#### SET EXERCISE:
State how many lines in the records below contain the word "will". Give only the number.

Dataset entries
⁂

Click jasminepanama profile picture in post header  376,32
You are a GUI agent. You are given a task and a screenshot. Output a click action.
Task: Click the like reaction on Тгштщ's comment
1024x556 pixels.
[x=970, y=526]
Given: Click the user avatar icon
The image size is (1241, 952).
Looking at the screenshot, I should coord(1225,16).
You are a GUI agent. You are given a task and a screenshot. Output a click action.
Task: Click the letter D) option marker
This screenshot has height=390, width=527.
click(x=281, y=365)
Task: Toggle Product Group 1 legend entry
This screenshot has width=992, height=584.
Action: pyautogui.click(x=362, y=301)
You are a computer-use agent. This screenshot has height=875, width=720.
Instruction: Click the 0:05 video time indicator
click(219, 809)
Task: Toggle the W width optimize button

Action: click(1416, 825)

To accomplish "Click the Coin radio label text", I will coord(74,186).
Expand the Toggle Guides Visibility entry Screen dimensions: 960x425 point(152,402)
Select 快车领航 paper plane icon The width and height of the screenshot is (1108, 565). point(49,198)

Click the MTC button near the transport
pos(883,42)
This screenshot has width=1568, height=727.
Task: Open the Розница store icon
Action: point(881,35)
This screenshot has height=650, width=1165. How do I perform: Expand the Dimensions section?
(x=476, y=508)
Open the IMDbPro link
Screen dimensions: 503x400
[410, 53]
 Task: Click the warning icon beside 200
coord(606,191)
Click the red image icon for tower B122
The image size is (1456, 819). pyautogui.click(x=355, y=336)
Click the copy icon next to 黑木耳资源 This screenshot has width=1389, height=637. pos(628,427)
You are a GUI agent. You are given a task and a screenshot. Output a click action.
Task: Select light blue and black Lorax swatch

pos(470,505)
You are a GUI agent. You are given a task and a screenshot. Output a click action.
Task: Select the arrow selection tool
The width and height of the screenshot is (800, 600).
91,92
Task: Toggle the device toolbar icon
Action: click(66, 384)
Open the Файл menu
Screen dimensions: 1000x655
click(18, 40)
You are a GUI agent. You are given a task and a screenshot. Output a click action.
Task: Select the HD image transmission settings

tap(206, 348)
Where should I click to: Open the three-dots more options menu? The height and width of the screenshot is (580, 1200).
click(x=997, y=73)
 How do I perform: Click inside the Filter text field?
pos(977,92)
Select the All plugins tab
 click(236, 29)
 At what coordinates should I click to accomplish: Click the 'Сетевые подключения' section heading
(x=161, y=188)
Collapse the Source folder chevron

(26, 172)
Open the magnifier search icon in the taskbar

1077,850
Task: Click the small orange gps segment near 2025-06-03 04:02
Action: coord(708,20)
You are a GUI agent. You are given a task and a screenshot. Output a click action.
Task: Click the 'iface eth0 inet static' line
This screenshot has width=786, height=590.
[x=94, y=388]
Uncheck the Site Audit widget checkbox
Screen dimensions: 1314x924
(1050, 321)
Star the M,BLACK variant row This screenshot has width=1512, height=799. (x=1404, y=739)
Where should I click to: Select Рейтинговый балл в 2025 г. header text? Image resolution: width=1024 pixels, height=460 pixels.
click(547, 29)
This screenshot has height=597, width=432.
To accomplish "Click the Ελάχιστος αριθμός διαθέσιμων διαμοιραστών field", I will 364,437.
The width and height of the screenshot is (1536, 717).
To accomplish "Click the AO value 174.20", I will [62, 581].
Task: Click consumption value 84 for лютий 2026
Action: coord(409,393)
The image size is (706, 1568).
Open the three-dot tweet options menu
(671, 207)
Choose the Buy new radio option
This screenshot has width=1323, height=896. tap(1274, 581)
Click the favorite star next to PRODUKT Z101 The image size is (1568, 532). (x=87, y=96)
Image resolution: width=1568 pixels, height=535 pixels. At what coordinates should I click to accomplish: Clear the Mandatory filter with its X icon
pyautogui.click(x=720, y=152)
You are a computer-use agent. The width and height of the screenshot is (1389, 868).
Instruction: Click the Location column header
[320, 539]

⁂

#### ANSWER FOR THIS EXERCISE:
3